_GOAL OF THE EXERCISE_:
Begin your copy at the line with "Open the Language packs tab" in the records below and end it at the line with "Follow the TWikiUsers link in description", restating each line word for word; omit the pictures.

_GIVEN INFORMATION_:

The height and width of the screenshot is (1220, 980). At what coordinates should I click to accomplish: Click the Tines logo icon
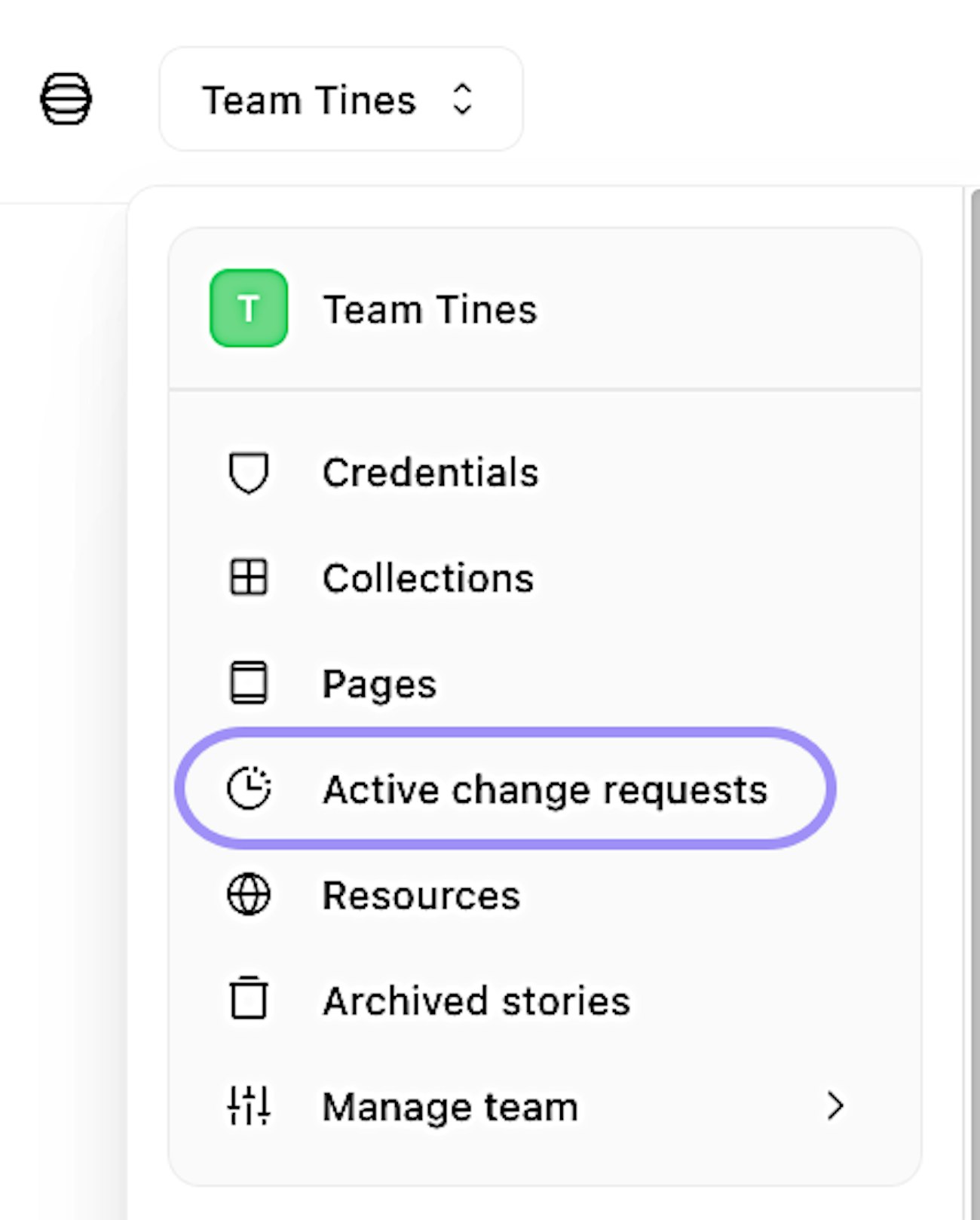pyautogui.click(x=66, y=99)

==

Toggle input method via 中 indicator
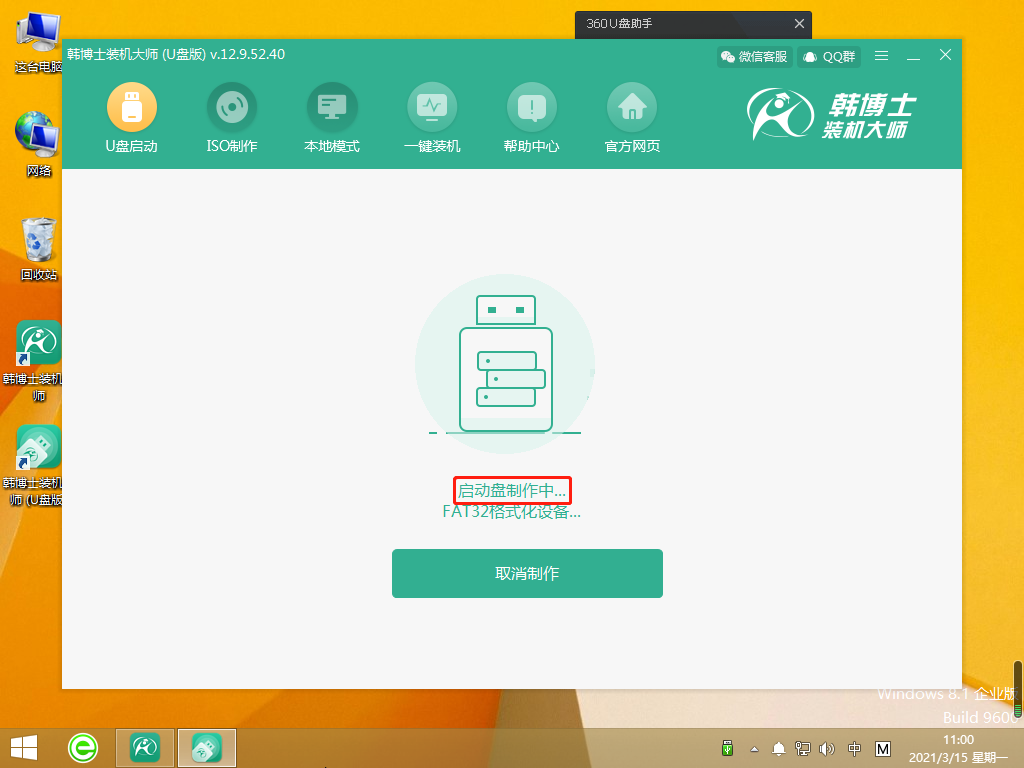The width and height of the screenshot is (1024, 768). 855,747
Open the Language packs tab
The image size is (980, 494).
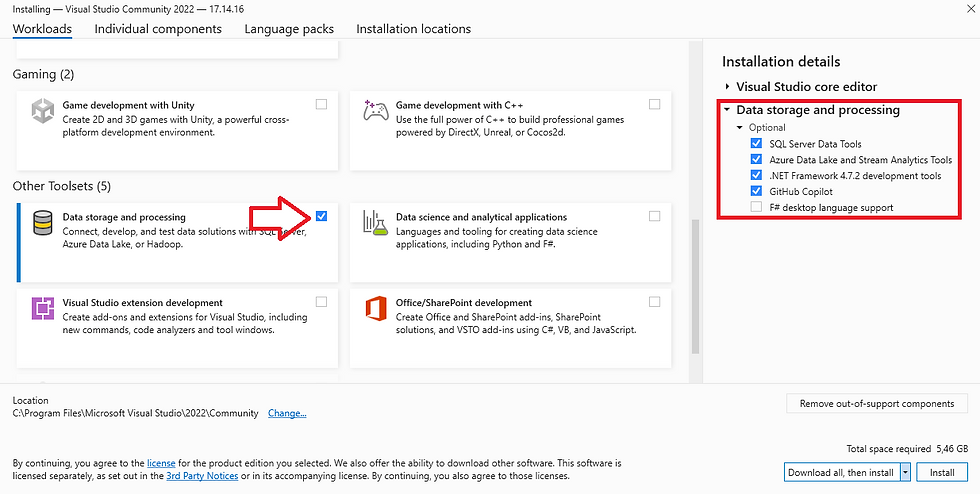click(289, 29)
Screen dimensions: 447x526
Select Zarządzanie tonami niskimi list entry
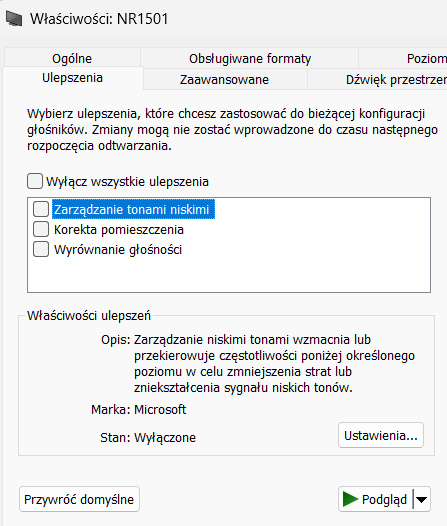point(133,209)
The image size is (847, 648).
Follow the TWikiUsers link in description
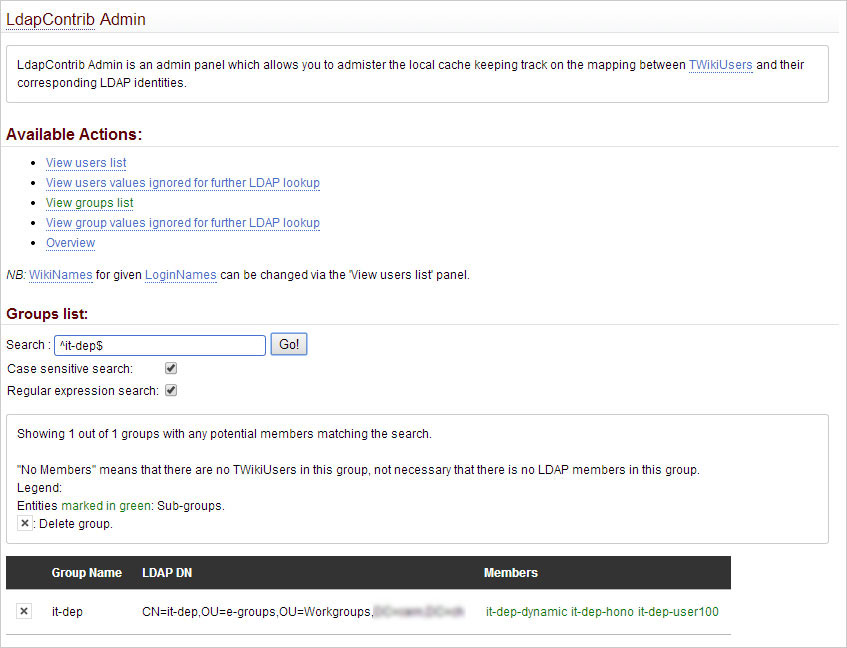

_REPLY_:
Open the Language packs tab
The image size is (980, 494).
click(289, 29)
Screen dimensions: 447x526
Select Zarządzanie tonami niskimi list entry
point(133,209)
The image size is (847, 648).
Follow the TWikiUsers link in description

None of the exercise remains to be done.